The resulting file, averages_by_subject.txt, can be read into R using the read.table or read.csv file. The file is ascii text delimited by commas with a header row giving column names. See the accompanying file CODEBOOK.md for details of what the columns represent.
The data comes from a study of activity monitoring using smart phones, conducted at Università degli Studi di Genova in Genova, Italy.
This script requires the R package reshape2.
It also requires the source data (see below) to be unzipped in the current working directory. Specifically it requires the following files (including some in 2 sub-directories, test/ and train/):
- features.txt
- activity_labels.txt
- test/X_test.txt
- test/y_test.txt
- test/subject_test.txt
- train/X_train.txt
- train/y_train.txt
- train/subject_train.txt
Download the source data here. Unzip it to create directory "UCI HAR Dataset". Set that as your working directory when you run the script run_analysis.R .
The unzipped archive contains files README.txt and features_info.txt with detailed information about how the measurements were generated.
Further background information about the project.
The original data set contains 17 basic measurements types derived from raw accelerometer and gyroscopic data. 8 of these measurement were made on 3 axes (X, Y, and Z), and thus have 3 values each. All in all there are a total of 33 basic measurements. Multiple such measurements were sampled throughout a given activity session with a particular subject. The original researchers calculated the mean and standard deviation of the samples for all 33 measurements during one activity session, resulting in 66 values per each activity session per each subject. They normalized the resulting values to fall in the range [-1, +1], which is desirable for machine learning algorithms.

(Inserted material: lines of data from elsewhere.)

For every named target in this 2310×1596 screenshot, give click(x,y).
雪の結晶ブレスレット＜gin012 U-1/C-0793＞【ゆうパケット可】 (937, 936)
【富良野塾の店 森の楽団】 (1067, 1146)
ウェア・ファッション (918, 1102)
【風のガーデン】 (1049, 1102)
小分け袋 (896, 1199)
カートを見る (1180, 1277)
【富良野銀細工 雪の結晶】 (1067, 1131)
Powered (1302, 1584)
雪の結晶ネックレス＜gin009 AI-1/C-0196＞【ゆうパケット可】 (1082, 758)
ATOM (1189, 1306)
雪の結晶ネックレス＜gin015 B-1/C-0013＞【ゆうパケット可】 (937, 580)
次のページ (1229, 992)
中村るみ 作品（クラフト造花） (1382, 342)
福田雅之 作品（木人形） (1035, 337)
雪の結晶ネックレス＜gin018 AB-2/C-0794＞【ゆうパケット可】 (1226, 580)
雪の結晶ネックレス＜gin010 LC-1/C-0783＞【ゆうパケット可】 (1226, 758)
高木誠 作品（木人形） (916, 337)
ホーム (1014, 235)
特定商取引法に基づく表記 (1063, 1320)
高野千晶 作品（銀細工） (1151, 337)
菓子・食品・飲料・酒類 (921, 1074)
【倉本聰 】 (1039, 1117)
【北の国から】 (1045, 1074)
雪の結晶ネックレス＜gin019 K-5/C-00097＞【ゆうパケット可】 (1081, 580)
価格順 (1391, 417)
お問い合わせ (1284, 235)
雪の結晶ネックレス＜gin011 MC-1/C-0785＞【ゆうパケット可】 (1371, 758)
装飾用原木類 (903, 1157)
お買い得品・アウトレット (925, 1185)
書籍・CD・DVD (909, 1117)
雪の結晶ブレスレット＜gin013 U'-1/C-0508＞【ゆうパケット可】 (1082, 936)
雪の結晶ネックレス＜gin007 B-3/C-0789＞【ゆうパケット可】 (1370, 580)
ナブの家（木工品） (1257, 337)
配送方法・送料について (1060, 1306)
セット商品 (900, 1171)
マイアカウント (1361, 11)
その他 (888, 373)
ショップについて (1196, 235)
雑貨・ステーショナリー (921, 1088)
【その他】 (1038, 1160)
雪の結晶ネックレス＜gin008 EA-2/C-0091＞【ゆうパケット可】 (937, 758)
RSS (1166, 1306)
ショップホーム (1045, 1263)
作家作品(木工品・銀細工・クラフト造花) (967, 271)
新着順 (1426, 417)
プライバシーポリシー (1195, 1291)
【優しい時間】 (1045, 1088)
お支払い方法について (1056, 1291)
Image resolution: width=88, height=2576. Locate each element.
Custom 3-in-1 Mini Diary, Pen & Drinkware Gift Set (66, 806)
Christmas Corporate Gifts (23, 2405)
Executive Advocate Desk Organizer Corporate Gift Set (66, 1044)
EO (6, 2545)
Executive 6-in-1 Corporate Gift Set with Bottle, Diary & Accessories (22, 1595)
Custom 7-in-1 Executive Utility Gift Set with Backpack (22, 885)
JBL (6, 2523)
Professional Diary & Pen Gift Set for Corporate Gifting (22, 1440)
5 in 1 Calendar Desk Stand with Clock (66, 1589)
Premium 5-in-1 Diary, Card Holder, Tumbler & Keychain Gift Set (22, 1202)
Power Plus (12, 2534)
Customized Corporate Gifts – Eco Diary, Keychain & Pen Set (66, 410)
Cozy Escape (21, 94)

These 66 normalized values per subject per activity session are taken as inputs to this current analysis. The current analysis calculates the average of each of these 66 values across all sessions for a given activity, for a given subject, and generates a resulting tidy data set. More details about the specific column variables are in the CODEBOOK.md file in this repository.
Whether it is more desirable for a given tidy data set to be "narrow" or "wide" depends on how it will be subsequently used. It would also have been plausible to create separate columns for each different activity (so for example, to have one column for tBodyAcc.mean.X_LAYING and a different column for tBodyAcc.mean.X_SITTING, etc.). Having a narrower data set makes is easier to compare values for different activity types, whether by directly comparing values "by eye" or by generating visualizations such as scatter plots. For this reason I chose to go with a narrower result set, with two dimensions (subject and activity) per each row.
Hadley Wickham's paper on tidy data includes a discussion of how the same data could be presented both in narrow and wide forms, with both options being considered equally tidy. See also this discussion in the Coursera class forum (Coursera login required).